More insulting still, the New Jersey Devils declined to stay in Ottawa between Games 1 and 2 of their Stanley Cup semifinal series against the Senators last week, flying home to spend 48 hours in the relative Babylon of East Rutherford. "If you look around," New Jersey goalie Martin Brodeur told reporters in Ottawa on the eve of Game 1, "there's not much to do around here."

In spite of this—or rather because of it—I have long indulged a strange fascination with Ottawa, rekindled by each new Senators highlight on SportsCenter. Its sobriety is intoxicating, its obscurity intriguing, and so I was seized last week by a sudden impulse to be at the center of this somnambulant city. And yet, while flying inexorably toward Ottawa, to the terra incognita of my sports world, a deep disquiet stole over me: I felt like Marlow cruising up the Congo, to a hockey-addled Heart of Darkness.

A river does run through Ottawa, but it's the fetching Rideau Canal, a 125-mile waterway renowned in winter as the World's Largest Skating Rink. Everywhere, Senators car flags snapped in the breeze. "The whole city is behind us" Sens general manager John Muckler said in my cabbie's copy of The Ottawa Sun. "I don't think people in the States realize how important this all is to Canadian people."

No? On the back of the Canadian five-dollar bill are four children playing hockey, on what could well be the Rideau Canal. Imagine replacing, on the U.S. twenty, Andrew Jackson with Reggie Jackson, and you only begin to fathom the depth of feeling that Canadians have for their national pastime.

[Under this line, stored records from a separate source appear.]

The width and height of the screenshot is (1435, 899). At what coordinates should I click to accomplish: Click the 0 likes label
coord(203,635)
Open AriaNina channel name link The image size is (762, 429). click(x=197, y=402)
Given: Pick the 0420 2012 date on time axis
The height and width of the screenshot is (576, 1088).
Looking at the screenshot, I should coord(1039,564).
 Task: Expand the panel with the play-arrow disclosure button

In fact, for four hours on Friday night, the Stanley Cup, on display at the Sears store in downtown Ottawa, was venerated by several hundred pilgrims who snaked past menswear and spilled into junior miss. Ottawa resident Magnus Janda, in a red Senators road jersey, waited an eternity to touch the Holy Grail. Upon doing so, he abruptly burst into tears.

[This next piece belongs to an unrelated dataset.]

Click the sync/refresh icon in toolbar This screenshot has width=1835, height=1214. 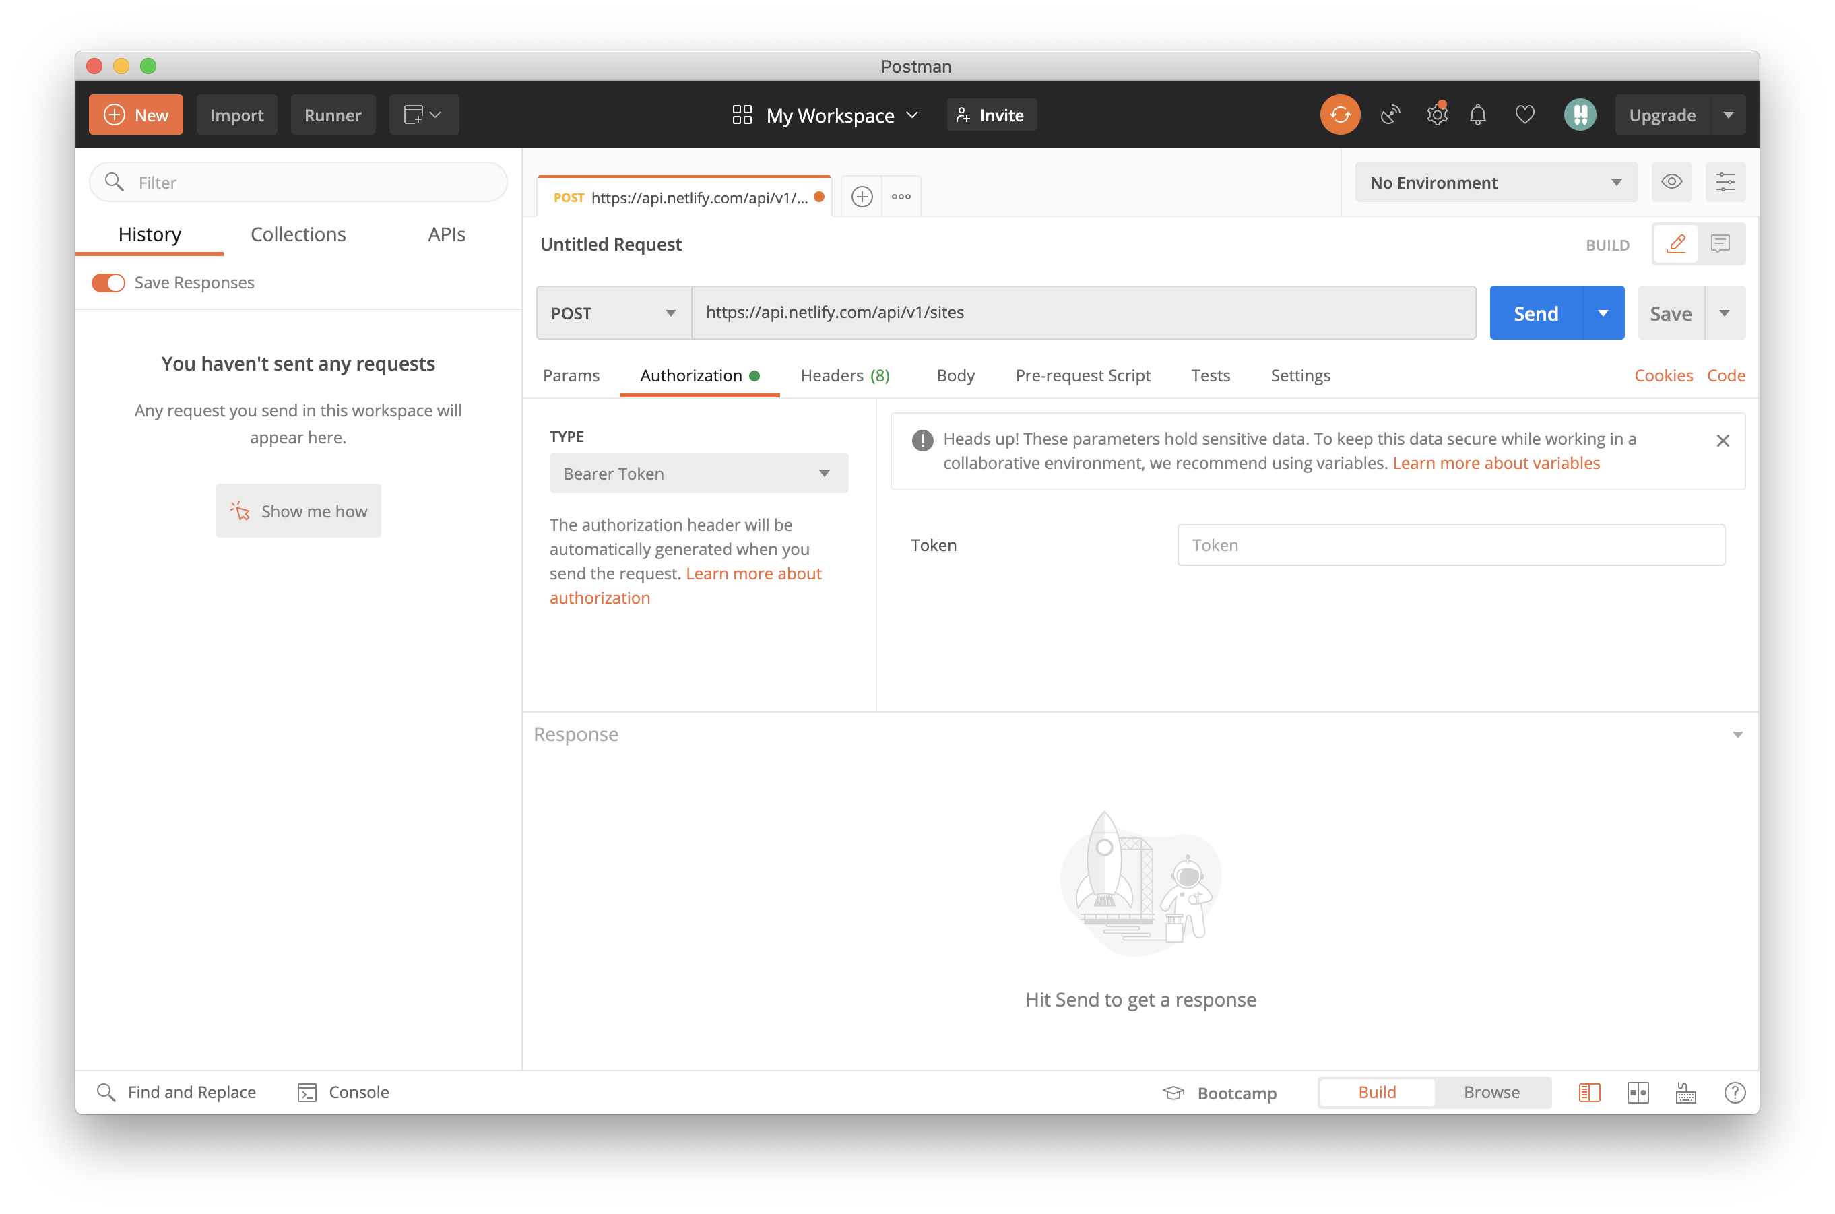click(x=1339, y=114)
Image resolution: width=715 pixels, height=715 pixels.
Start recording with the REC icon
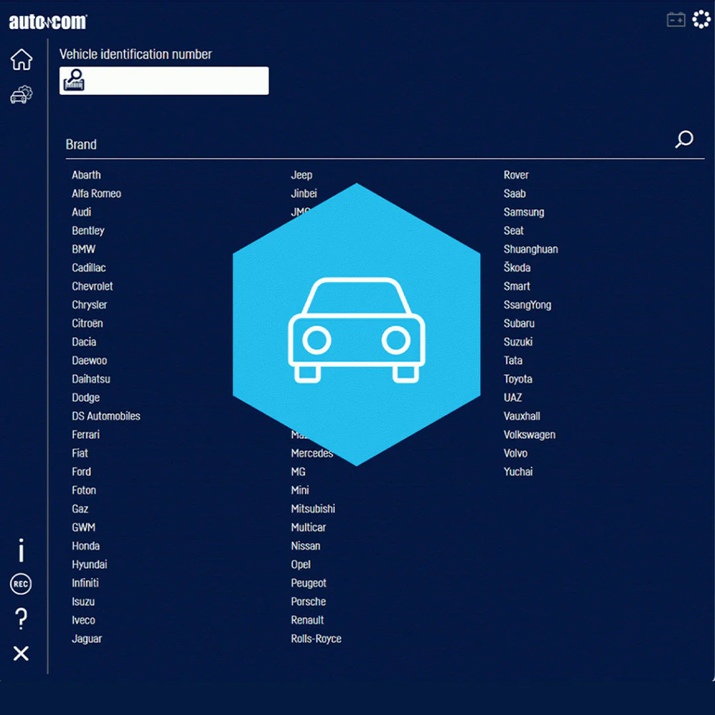click(21, 584)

He then abandoned the Stanley Cup and wailed for his sippy cup. "Magnus," as his father pointed out, "is 18 months old."

But adults, too, were wetting their pants. Or very nearly so, for their Senators had gone from insolvent to invincible in four months. Indeed, this very morning a Canadian billionaire named Eugene Melnyk had bought the team, whose previous owner, Rod Bryden, had declared bankruptcy in January. Included in the deal was the Senators' arena, improbably located on a vast empty plain 20 miles from downtown. In this exceedingly strange location the Corel Centre appears to have fallen, Skylab-style, from outer space, which only adds to the odd allure of greater Ottawa.

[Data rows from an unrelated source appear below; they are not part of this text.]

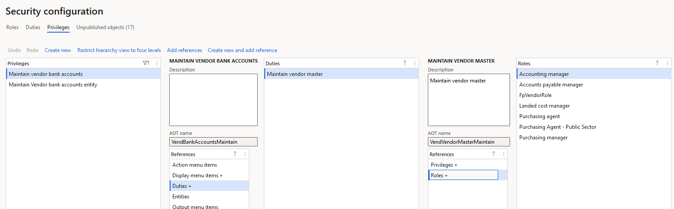This screenshot has width=674, height=209.
Task: Open the Duties column options menu
Action: point(415,63)
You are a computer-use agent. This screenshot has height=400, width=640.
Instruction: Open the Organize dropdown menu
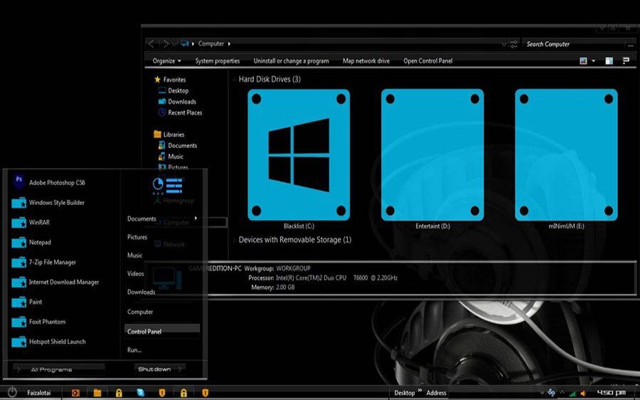point(166,61)
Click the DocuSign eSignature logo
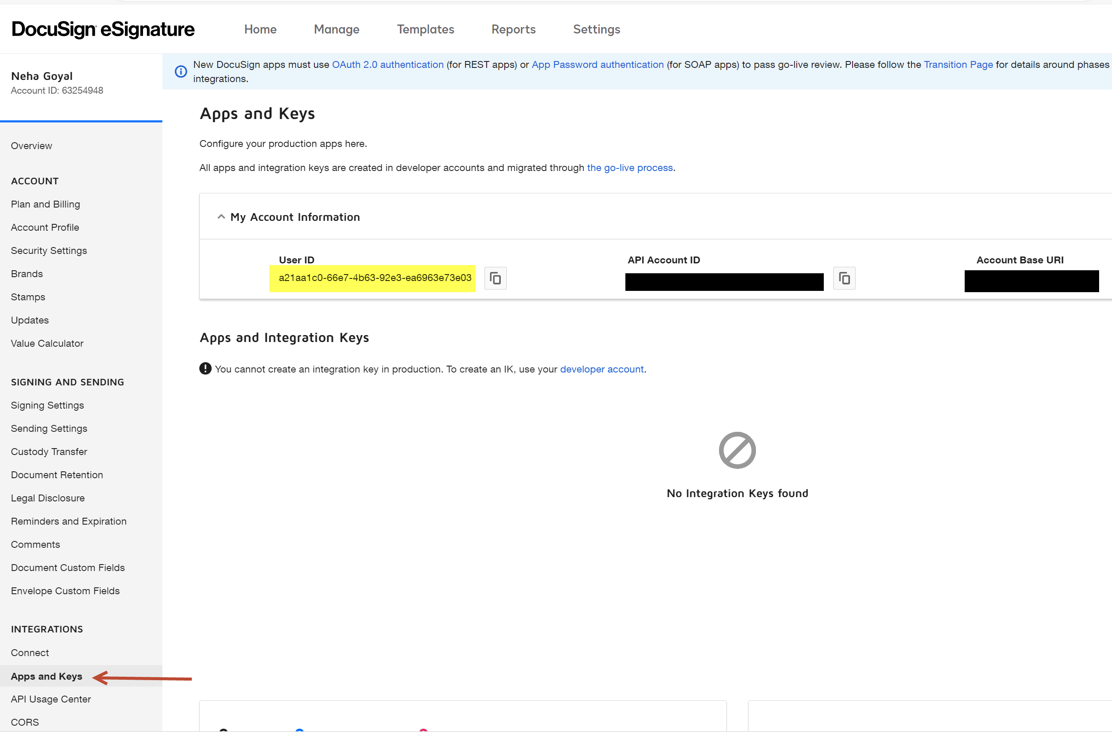Screen dimensions: 1112x736 pyautogui.click(x=103, y=29)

For hockey players Ottawa appears to be the anti-New York: a great place to live, but you wouldn't want to visit. City fathers forgot to green-light a red-light district. And so, says Senators right wing Daniel Alfredsson, " Ottawa is a great family city."

"I don't think there's a much better city from a family perspective," concurs defenseman Curtis Leschyshyn, a dead ringer for the Brawny paper towel man, while combing sparrows from his breathtaking beard.